EXTRACT TO READ —
..........

Version 0.7.0 - Build 20160319

  • Speed & Memory:
    • Added multi-threading support on the majority of algorithms and methods, making the 0.7.0 version several times faster than 0.6.x.
    • Implemented Storage Hints & hybrid strategies which enable the efficient use of LRU cache and faster training for large datasets that don't fit in memory.
    • All the algorithms which require Matrixes now use sparse implementations to reduce the memory footprint.
    • Fixed a limitation on clustering algorithms which forced us to store the list of clusters in memory.
  • Algorithms & Methods:
    • Added L1, L2 and ElasticNet regularization in Logistic, Ordinal and Linear Regression algorithms.
    • The Collaborative Filtering algorithm was modified to support more generic User-user CF models.
    • Updated the NgramsExtractor algorithm to export more keywords and provide better signals for NLP models.
  • Framework Architecture:
    • The framework is now split to separate modules and the main library is renamed to "datumbox-framework-lib".

..........

LISTING —
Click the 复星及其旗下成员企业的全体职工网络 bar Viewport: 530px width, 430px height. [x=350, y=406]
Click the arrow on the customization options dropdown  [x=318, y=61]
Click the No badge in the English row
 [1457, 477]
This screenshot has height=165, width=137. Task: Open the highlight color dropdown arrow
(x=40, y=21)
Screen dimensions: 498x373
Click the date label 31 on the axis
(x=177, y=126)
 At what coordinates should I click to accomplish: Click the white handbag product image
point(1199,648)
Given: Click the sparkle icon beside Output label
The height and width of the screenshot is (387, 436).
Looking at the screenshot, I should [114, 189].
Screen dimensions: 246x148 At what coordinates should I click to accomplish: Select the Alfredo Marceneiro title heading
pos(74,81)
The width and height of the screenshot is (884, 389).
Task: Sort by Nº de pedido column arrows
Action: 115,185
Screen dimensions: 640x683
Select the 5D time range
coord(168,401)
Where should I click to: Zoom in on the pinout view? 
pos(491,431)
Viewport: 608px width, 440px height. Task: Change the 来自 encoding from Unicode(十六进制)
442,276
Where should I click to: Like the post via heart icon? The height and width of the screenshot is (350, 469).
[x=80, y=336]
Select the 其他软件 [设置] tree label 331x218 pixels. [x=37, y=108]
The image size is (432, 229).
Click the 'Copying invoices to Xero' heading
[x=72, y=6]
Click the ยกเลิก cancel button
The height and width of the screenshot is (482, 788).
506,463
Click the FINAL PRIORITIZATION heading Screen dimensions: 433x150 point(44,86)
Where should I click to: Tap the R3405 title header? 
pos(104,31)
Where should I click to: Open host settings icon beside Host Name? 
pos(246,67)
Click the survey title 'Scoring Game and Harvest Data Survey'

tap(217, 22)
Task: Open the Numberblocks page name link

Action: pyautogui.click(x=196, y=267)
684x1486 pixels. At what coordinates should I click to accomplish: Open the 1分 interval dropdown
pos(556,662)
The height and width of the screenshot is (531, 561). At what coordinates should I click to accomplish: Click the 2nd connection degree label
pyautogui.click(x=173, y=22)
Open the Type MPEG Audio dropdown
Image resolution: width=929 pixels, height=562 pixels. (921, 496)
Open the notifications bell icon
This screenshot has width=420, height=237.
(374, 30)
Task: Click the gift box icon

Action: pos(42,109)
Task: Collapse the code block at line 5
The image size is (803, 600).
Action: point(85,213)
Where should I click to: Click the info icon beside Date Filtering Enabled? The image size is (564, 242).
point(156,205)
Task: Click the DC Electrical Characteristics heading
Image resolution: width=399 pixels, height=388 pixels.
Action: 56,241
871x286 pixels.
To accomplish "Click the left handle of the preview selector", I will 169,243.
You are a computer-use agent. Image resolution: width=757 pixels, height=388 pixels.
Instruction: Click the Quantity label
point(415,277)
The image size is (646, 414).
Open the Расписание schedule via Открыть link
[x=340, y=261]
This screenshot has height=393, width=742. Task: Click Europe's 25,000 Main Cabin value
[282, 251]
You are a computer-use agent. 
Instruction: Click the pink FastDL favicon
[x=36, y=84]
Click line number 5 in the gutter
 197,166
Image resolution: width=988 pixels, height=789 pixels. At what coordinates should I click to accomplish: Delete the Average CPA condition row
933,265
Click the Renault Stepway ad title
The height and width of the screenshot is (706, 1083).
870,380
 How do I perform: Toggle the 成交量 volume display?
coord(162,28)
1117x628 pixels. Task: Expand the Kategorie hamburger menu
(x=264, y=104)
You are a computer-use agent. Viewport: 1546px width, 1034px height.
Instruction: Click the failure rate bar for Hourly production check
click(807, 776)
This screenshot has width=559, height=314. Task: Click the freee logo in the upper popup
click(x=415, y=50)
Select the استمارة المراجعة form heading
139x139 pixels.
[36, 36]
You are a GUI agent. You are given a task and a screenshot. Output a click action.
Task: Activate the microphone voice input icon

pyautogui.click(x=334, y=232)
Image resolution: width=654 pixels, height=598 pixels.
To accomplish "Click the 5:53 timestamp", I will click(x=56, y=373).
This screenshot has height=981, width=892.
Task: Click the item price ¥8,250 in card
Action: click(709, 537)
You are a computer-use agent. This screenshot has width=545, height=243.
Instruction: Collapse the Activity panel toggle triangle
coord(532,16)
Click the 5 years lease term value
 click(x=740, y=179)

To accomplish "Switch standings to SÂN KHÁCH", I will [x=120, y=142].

..........

WHAT TO DO —
• A. Why do the algorithms that require Matrixes now use sparse implementations, according to the 0.7.0 release notes above? Answer in one to three sentences.
• B. Transcribe the stretch of the 0.7.0 release notes above from "Version 0.7.0 - Build" through "clusters in memory.".
• C. Pick up the 0.7.0 release notes above at the point where they stop, and write the next part.

THE RESULTS —
• A. They use sparse implementations to reduce the memory footprint.

• B.
Version 0.7.0 - Build 20160319

  • Speed & Memory:
    • Added multi-threading support on the majority of algorithms and methods, making the 0.7.0 version several times faster than 0.6.x.
    • Implemented Storage Hints & hybrid strategies which enable the efficient use of LRU cache and faster training for large datasets that don't fit in memory.
    • All the algorithms which require Matrixes now use sparse implementations to reduce the memory footprint.
    • Fixed a limitation on clustering algorithms which forced us to store the list of clusters in memory.

• C.
    • The Dataset class is replaced with the Dataframe class, which implements the Collection interface and enables the processing of the records in parallel.
    • Major changes on the structure of Interfaces and inheritance to simplify the architecture.
    • BaseMLrecommender now inherits from BaseMLmodel.
  • Code Improvements & Bug Fixes:
    • Added serialVersionUID in every serializable class.
    • Improved Exceptions and error messages.
    • Fixed a bug on Adaboost which resulted in mapping incorrectly the recordIds.
    • Improved documentation and javadocs comments.
    • Increased the test-coverage.

Version 0.6.1 - Build 20160102

  • Fixed a minor issue related to Unreleased Resources on tests.
  • Resolved a memory leak on the AutoCloseConnector class. The shutdown hooks are now removed when close() is called.
  • Updated the TypeInference class to reduce memory consumption.
  • Refactored the TextClassifier class and improved its speed.
  • Updated all dependencies and maven plugins to the latest stable versions.

Version 0.6.0 - Build 20150502

  • Added support of MapDB database engine.
  • Removed MongoDB support due to performance issues.
  • Reduced the level of abstraction and simplify framework's architecture.
  • Rewrote the persistence mechanisms, remove unnecessary data structures and features that increased the complexity.
  • Changed the public methods of the Machine Learning models to resemble Python's Scikit-Learn APIs.
  • Added convenience methods to build a dataset from CSV or text files.
  • Enhanced the documentation and Javadoc comments of the Framework.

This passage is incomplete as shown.